§ **TO DO**: Reproduce the following lines from the records verbatim, starting with the line containing "Given: Click Téléverser à partir d'un lien" and continuing through the line containing "Action: pyautogui.click(x=232, y=12)", both included.

§ **RECORDS PROVIDED**:
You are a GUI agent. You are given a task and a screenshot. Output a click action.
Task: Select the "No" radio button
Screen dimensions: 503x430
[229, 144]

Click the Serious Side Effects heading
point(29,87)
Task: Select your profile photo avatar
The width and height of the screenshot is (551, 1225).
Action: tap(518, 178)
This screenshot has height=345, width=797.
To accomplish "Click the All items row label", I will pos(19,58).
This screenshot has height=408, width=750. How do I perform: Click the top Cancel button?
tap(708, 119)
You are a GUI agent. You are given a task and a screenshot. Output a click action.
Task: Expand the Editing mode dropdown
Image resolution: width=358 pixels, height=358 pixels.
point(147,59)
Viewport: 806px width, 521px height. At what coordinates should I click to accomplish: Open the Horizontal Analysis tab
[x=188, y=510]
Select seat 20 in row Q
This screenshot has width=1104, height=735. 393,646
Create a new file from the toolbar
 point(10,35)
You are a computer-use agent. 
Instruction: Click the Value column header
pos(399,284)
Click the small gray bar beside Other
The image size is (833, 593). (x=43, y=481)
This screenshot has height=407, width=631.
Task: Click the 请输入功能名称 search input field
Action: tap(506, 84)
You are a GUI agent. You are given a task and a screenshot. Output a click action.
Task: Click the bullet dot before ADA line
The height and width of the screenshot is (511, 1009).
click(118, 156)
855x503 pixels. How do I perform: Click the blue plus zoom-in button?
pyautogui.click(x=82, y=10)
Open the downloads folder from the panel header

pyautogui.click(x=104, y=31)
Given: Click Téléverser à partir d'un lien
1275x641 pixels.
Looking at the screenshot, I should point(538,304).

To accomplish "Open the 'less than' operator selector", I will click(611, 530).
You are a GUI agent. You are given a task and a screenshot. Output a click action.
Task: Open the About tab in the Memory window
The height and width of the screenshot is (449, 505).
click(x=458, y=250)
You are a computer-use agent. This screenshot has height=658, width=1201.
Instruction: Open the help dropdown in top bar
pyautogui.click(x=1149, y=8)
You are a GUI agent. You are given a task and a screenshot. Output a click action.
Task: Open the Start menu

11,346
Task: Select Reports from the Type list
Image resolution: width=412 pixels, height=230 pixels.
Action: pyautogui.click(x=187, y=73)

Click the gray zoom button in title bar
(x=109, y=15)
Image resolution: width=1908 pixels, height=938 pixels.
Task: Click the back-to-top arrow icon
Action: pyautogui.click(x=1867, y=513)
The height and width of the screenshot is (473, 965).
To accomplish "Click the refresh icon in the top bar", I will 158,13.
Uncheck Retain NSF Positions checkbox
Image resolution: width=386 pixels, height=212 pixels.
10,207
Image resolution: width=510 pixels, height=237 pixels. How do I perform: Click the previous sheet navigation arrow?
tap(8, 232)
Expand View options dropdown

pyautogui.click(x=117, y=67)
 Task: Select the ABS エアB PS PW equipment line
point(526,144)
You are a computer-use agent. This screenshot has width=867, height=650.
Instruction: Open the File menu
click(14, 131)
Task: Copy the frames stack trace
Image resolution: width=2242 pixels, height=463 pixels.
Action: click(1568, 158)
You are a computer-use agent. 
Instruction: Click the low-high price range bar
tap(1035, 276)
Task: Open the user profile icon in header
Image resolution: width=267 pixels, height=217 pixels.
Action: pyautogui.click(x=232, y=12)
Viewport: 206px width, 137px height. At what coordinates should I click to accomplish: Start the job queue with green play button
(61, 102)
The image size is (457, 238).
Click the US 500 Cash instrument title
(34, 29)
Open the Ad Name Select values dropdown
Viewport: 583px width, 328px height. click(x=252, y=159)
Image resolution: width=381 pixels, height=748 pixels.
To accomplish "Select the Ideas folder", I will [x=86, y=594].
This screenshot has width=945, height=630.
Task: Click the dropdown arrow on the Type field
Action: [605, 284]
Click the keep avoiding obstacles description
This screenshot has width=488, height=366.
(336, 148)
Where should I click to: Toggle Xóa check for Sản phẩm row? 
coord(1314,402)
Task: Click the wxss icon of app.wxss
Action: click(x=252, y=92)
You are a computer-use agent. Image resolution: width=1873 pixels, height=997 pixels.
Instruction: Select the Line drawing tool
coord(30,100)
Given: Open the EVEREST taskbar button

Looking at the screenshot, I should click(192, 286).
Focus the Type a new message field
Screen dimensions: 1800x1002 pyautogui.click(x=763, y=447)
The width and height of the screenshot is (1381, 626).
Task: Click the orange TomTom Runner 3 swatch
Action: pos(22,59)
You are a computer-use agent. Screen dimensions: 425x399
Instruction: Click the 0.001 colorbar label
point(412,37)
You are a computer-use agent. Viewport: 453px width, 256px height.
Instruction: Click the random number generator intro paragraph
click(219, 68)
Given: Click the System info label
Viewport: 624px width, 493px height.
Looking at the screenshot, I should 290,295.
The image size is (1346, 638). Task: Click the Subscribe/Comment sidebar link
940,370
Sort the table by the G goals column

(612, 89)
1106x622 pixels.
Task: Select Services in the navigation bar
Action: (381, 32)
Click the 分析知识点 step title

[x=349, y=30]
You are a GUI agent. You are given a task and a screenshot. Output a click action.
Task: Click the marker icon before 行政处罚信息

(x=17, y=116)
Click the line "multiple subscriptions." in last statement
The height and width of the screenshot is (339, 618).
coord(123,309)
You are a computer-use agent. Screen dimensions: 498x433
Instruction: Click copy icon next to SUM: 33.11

§ **THE SOLUTION**:
Given: Click Téléverser à partir d'un lien
1275x641 pixels.
Looking at the screenshot, I should point(538,304).

To accomplish "Open the 'less than' operator selector", I will click(611, 530).
You are a GUI agent. You are given a task and a screenshot. Output a click action.
Task: Open the About tab in the Memory window
The height and width of the screenshot is (449, 505).
click(x=458, y=250)
You are a computer-use agent. This screenshot has height=658, width=1201.
Instruction: Open the help dropdown in top bar
pyautogui.click(x=1149, y=8)
You are a GUI agent. You are given a task and a screenshot. Output a click action.
Task: Open the Start menu

11,346
Task: Select Reports from the Type list
Image resolution: width=412 pixels, height=230 pixels.
Action: pyautogui.click(x=187, y=73)

Click the gray zoom button in title bar
(x=109, y=15)
Image resolution: width=1908 pixels, height=938 pixels.
Task: Click the back-to-top arrow icon
Action: pyautogui.click(x=1867, y=513)
The height and width of the screenshot is (473, 965).
To accomplish "Click the refresh icon in the top bar", I will 158,13.
Uncheck Retain NSF Positions checkbox
Image resolution: width=386 pixels, height=212 pixels.
10,207
Image resolution: width=510 pixels, height=237 pixels. How do I perform: Click the previous sheet navigation arrow?
tap(8, 232)
Expand View options dropdown

pyautogui.click(x=117, y=67)
 Task: Select the ABS エアB PS PW equipment line
point(526,144)
You are a computer-use agent. This screenshot has width=867, height=650.
Instruction: Open the File menu
click(14, 131)
Task: Copy the frames stack trace
Image resolution: width=2242 pixels, height=463 pixels.
Action: click(1568, 158)
You are a computer-use agent. 
Instruction: Click the low-high price range bar
tap(1035, 276)
Task: Open the user profile icon in header
Image resolution: width=267 pixels, height=217 pixels.
Action: pyautogui.click(x=232, y=12)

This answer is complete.